Layout Builder offers great flexibility and great promise, but the UI even as of writing still has a long way to go to be self-explanatory (one needs a bit of training as many things are not obvious). Also, there is no clear “best practice” as to how to manage content now and what should be composing the pages. Integrations are also lagging, most importantly with search modules. 

Currently, there is no clear winner and best practice is not established yet. There is the paragraphs module with 100k installations, multiple integrations and a clear UI. On the other hand, there is the Layout Builder which is in Drupal core, what is an incredible strength. 

Still, though there are many modules which did not stand the test of time and were removed from the core.

Gutenberg (a WordPress editor)

Last but not least there is the Gutenberg project. It is the newest of the interesting editors in Drupal. It was ported from WordPress where it is the main editor.

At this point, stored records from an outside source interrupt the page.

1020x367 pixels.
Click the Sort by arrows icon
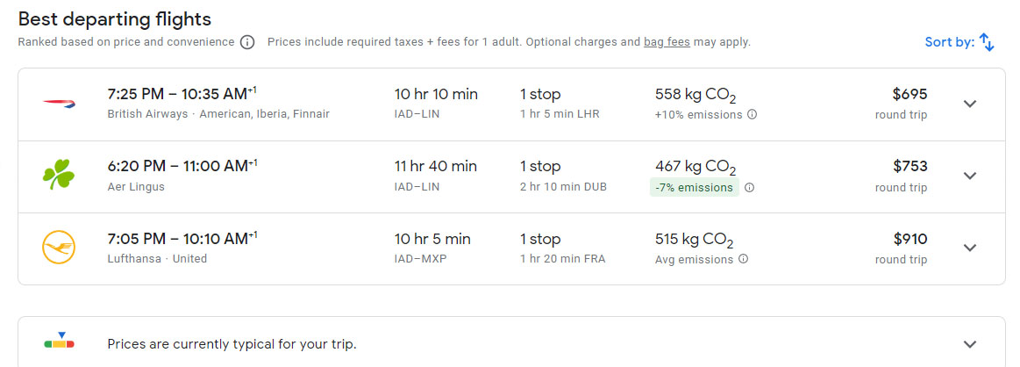tap(987, 42)
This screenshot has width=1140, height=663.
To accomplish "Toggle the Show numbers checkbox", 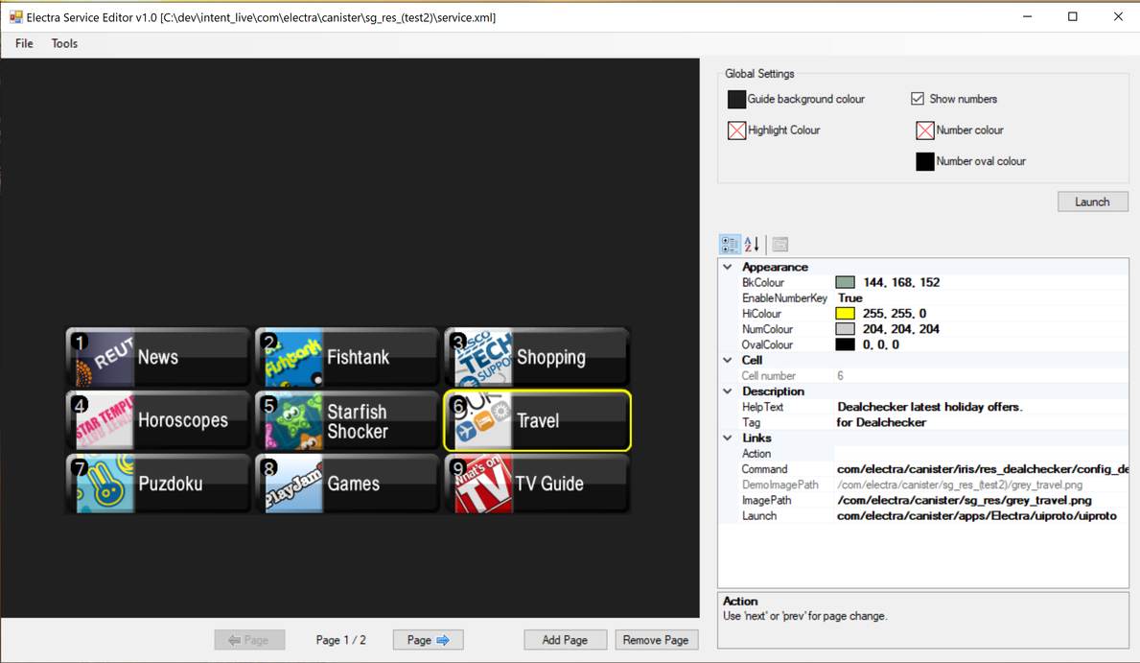I will [x=918, y=99].
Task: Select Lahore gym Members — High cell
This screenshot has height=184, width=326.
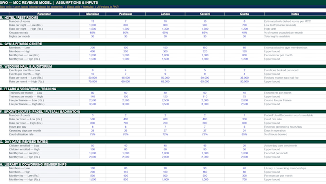Action: pyautogui.click(x=165, y=51)
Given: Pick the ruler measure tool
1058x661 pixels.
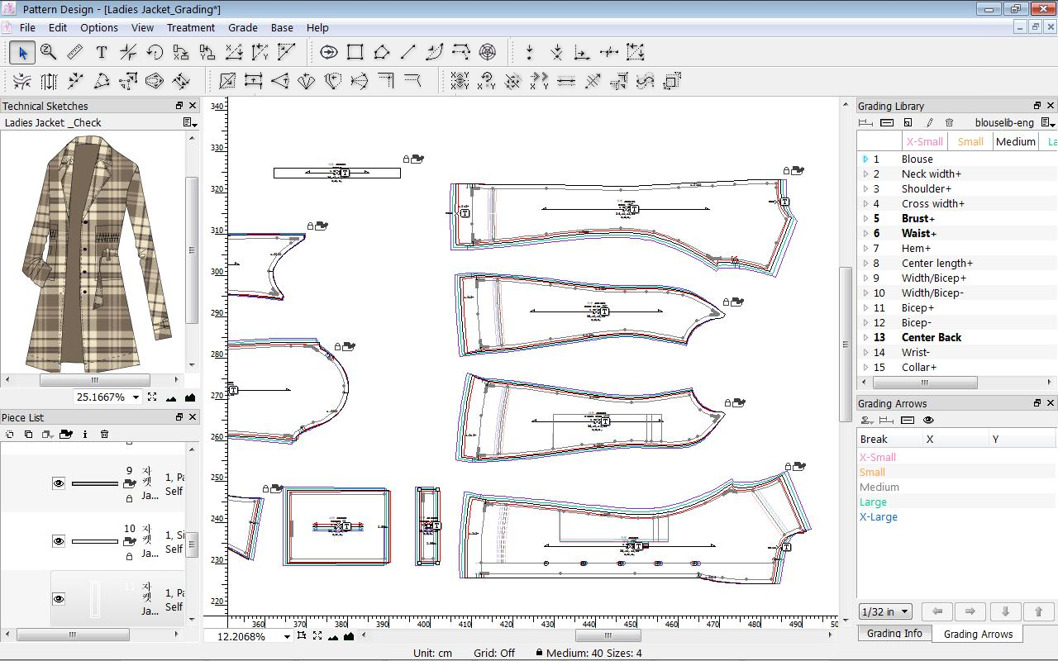Looking at the screenshot, I should pyautogui.click(x=75, y=53).
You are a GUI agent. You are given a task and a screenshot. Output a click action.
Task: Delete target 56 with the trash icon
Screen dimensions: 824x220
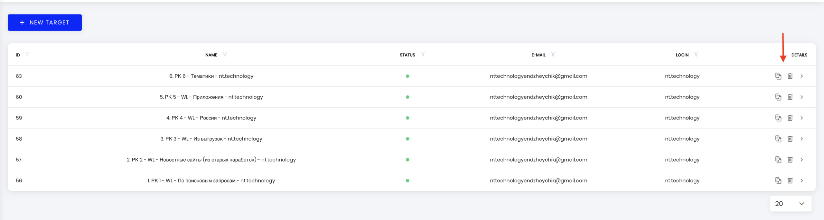[790, 180]
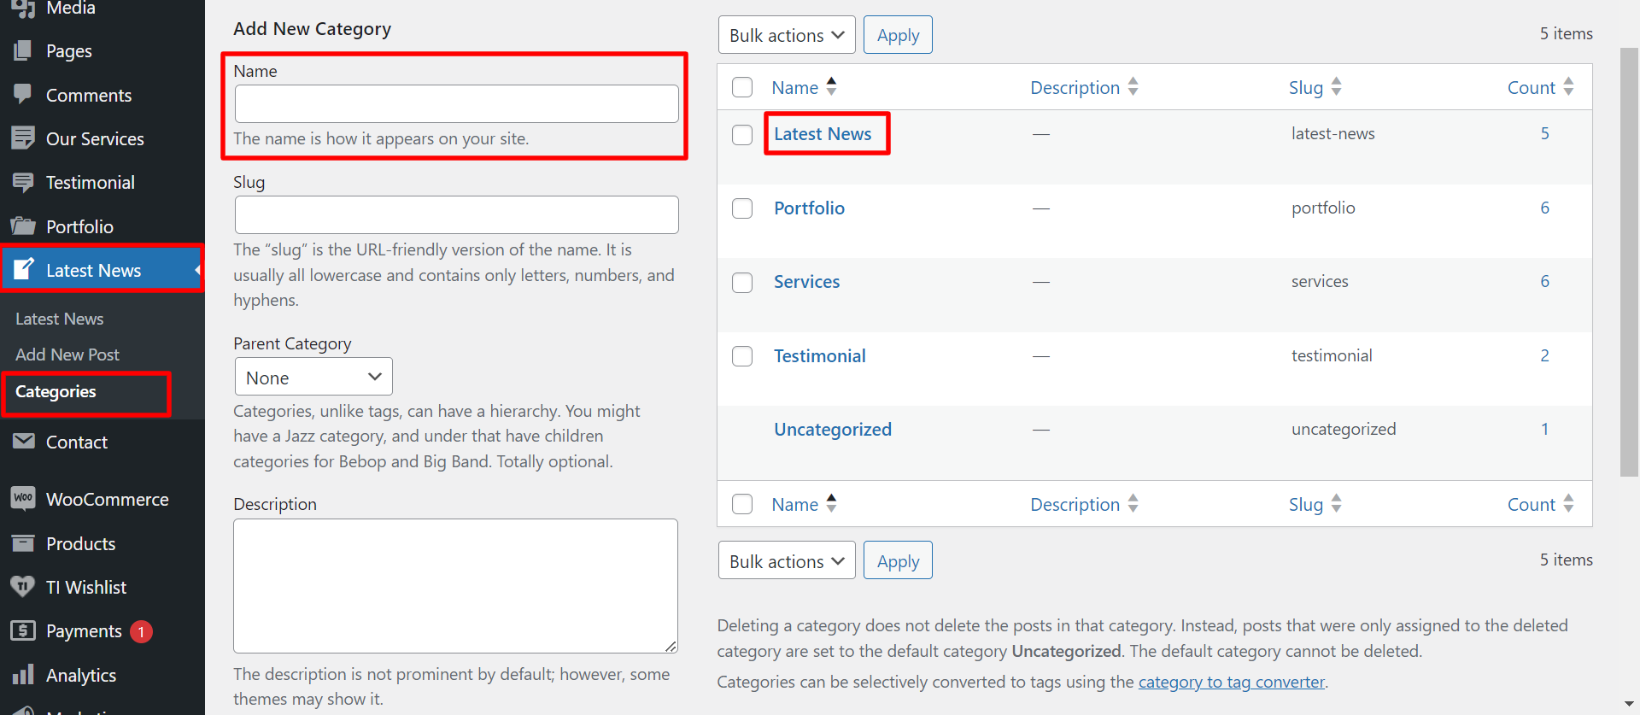Image resolution: width=1640 pixels, height=715 pixels.
Task: Click the Our Services sidebar icon
Action: tap(23, 138)
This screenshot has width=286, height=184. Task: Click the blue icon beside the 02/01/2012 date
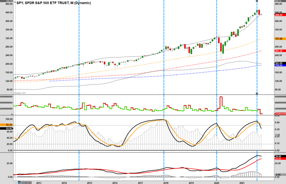tap(20, 183)
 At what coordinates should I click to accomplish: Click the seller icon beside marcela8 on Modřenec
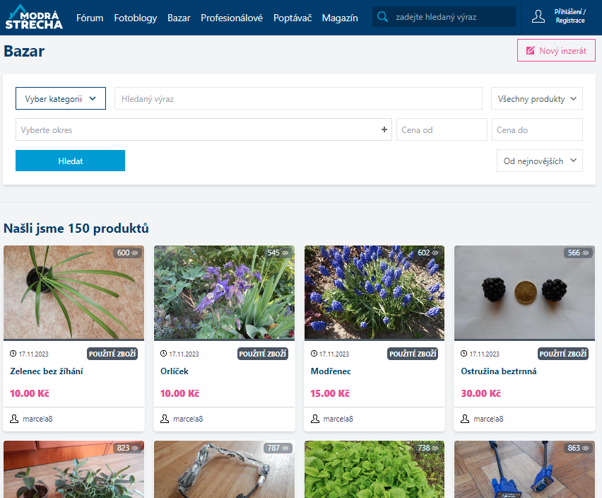pos(315,419)
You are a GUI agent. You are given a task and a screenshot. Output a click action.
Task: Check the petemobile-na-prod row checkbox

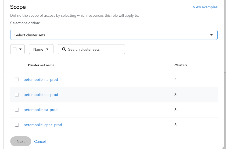(17, 79)
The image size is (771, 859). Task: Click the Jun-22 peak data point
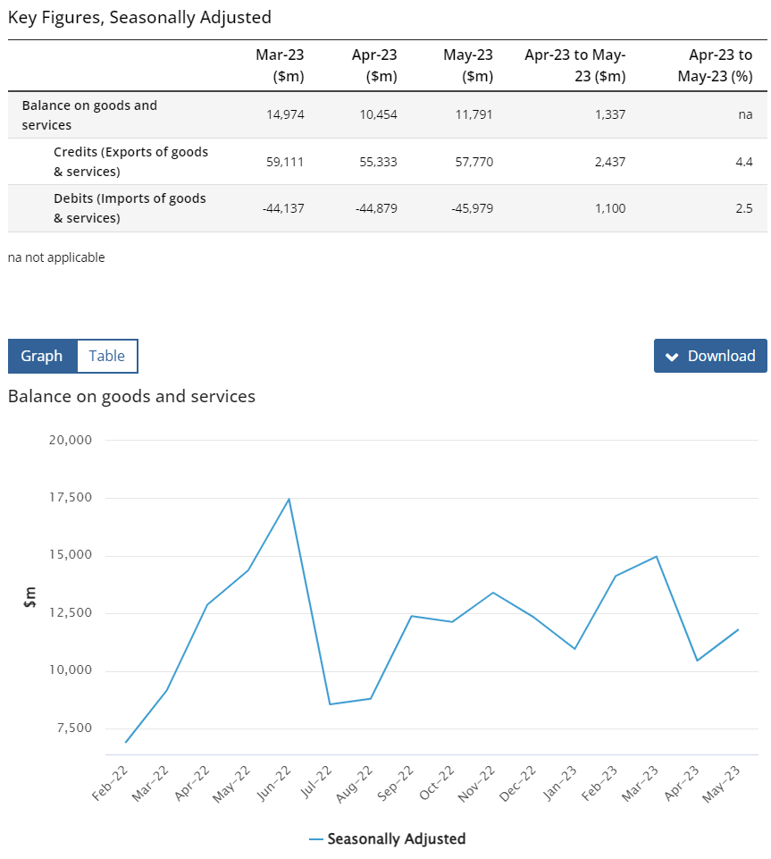[289, 499]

Gutenberg is a React-based editor which takes over the whole editing experience giving the user a WYSIWYG like an experience. It differs in approach to Paragraphs and Layout Builder in that it does not store the layout or entities in the database, but it stores the generated HTML. You create the content with a WYSIWYG editor and the resulting HTML is saved. This makes it a true WYSIWYG readability of the content for machines (automatic updates or migrations of such content may be troublesome). Nonetheless, it continues to be integrated into Drupal better and better. With 900 or so installs it is by no means comparable to the two above but the speed of adoption is impressive. Check out a quick overview of Gutenberg in Drupal.

As you can see, there is no clear winner. Drupal community is still testing various approaches to building websites and empowering the editors. On the one hand, this is fantastic because competition helps the best solution win. On the other, the efforts of developers are spread over multiple various approaches, making progress slower. What is best? I do not know.